A fictional tale set in the Joseon Kingdom (1392-1910), "Arrow" follows Nam-i (Park Hae-il) on his search for younger sister Ja-in (Moon Chae-won) and her fiance Seo-gun (Kim Moo-yul) after they are kidnapped by Chinese Qing Dynasty soldiers during an invasion.
As he slays enemy soldiers with his bow and arrow, he is confronted by Jushinta (Ryu Seung-ryong), an enemy commander also well-known for his archery prowess.
The filmmakers stressed the importance of sound design to produce the chilling effects of the high-speed weapon and hope the audience would be able to tell the difference.
The computer effects notwithstanding, the point of attraction is going to be the actors' craft, for which the director reserved the highest praise.

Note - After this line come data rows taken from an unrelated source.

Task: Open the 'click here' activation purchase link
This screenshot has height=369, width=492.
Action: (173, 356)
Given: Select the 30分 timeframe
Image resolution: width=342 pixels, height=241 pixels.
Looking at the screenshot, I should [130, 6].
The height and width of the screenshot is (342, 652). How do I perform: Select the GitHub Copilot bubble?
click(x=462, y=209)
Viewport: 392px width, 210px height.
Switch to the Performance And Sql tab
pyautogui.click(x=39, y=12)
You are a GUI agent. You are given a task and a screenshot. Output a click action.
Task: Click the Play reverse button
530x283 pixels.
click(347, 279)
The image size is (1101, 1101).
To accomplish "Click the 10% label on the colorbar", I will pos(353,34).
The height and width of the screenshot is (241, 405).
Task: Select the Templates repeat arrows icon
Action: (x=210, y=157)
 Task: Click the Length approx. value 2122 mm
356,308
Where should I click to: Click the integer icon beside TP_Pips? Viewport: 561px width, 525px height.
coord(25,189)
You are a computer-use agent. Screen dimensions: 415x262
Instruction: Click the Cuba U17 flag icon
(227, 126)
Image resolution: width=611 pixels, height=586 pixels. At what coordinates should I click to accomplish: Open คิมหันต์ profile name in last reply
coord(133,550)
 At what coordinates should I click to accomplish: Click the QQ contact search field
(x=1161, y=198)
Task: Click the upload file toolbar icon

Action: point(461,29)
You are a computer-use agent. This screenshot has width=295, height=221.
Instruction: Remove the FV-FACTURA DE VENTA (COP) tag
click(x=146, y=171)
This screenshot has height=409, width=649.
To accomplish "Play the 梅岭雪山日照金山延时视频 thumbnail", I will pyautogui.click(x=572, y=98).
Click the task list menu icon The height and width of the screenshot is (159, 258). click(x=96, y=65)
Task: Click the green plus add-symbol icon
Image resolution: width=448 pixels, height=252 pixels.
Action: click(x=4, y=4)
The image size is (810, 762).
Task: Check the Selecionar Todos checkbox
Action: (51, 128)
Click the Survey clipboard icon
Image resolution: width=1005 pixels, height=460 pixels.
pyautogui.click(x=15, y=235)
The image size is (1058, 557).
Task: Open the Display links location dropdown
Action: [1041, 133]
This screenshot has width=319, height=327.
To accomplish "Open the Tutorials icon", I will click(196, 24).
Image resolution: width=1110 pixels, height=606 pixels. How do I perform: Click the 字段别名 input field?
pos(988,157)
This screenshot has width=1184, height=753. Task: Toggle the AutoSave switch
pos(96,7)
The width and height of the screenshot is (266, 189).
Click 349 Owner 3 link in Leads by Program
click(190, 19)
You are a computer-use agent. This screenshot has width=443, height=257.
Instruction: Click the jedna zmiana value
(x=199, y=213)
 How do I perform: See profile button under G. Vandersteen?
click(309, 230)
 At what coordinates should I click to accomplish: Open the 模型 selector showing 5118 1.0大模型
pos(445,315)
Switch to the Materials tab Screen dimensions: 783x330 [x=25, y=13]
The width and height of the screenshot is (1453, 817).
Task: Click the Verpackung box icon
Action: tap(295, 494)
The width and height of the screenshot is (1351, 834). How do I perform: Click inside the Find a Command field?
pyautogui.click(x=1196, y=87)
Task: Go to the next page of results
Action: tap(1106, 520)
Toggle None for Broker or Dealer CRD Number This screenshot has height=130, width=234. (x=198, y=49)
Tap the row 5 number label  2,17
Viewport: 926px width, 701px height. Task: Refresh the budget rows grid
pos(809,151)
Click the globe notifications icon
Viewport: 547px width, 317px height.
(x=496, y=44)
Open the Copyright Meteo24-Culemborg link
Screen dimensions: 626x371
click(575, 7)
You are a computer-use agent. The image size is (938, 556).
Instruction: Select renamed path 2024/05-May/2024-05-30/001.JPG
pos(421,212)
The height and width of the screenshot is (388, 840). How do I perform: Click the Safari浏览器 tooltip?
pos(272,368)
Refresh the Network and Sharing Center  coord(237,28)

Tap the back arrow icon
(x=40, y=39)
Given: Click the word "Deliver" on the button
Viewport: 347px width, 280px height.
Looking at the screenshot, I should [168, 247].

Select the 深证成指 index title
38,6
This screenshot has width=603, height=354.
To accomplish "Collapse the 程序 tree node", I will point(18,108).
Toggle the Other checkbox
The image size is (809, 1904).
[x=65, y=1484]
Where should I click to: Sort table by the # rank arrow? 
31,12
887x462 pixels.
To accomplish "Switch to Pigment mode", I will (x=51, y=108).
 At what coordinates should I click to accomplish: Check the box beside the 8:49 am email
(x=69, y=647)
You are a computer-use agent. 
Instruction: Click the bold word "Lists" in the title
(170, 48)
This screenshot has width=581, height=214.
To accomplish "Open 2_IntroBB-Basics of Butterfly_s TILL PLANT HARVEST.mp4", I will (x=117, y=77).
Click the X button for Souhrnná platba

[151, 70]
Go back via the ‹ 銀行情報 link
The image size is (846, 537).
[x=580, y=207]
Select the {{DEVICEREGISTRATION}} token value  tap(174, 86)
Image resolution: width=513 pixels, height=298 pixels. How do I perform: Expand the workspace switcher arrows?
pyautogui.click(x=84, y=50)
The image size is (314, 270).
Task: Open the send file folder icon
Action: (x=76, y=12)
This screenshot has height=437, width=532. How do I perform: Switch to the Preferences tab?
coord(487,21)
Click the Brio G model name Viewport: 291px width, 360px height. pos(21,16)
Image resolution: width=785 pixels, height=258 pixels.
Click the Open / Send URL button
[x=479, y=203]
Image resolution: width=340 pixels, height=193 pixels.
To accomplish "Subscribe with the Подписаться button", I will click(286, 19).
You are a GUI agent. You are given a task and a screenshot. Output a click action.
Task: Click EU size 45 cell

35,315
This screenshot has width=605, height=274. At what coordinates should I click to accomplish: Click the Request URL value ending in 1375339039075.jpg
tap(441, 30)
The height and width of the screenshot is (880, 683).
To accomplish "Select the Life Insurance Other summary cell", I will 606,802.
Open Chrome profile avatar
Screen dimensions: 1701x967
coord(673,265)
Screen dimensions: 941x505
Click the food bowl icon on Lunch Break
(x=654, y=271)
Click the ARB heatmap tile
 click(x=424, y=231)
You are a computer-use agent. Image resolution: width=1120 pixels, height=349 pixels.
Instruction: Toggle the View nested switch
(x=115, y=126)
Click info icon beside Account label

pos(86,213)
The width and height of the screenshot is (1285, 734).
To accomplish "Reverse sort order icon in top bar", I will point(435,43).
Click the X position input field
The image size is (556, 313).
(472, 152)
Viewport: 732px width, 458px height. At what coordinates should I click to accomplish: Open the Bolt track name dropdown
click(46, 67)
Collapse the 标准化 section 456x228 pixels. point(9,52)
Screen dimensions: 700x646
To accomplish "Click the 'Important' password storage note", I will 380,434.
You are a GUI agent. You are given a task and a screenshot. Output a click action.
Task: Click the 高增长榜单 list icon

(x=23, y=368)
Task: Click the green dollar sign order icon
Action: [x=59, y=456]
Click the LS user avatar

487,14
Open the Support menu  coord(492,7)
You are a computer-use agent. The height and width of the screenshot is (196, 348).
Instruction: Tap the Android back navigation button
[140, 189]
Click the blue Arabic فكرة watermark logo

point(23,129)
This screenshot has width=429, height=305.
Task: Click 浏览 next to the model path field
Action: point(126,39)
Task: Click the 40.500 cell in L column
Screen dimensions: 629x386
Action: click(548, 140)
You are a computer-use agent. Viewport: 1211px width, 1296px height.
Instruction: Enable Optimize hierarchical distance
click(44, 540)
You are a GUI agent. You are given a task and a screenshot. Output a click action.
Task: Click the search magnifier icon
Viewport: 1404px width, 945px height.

"Strangely, the characters that I pictured in my head and my scenario did not change at all", the director said. "I wanted these cast members from the beginning, and I feel very lucky to have them work with me".
Ryoo, a seasoned actor who was last seen and unequivocally praised for his role in the Korean drama "Personal Preference", appeared charismatic and at ease in the villain character, the most imposing presence even in a split-second teaser.
After viewing the clip at the event, Ryoo joked that he looked very "stylish" but did not forget to pay a tribute to "his" soldiers in the movie.
Returning to the silver screen following the successful "Moss" (2011), Park was said to be nervous about his first attempt at a period piece.
"My wish all along the shoot was to have a 'refreshing' movie for the summer", he said, explaining his hopes of having a chilling effect on the audience.
"Arrow" made headlines in May, when it was featured at the Cannes Festival film market and ended up selling to distributors from six countries.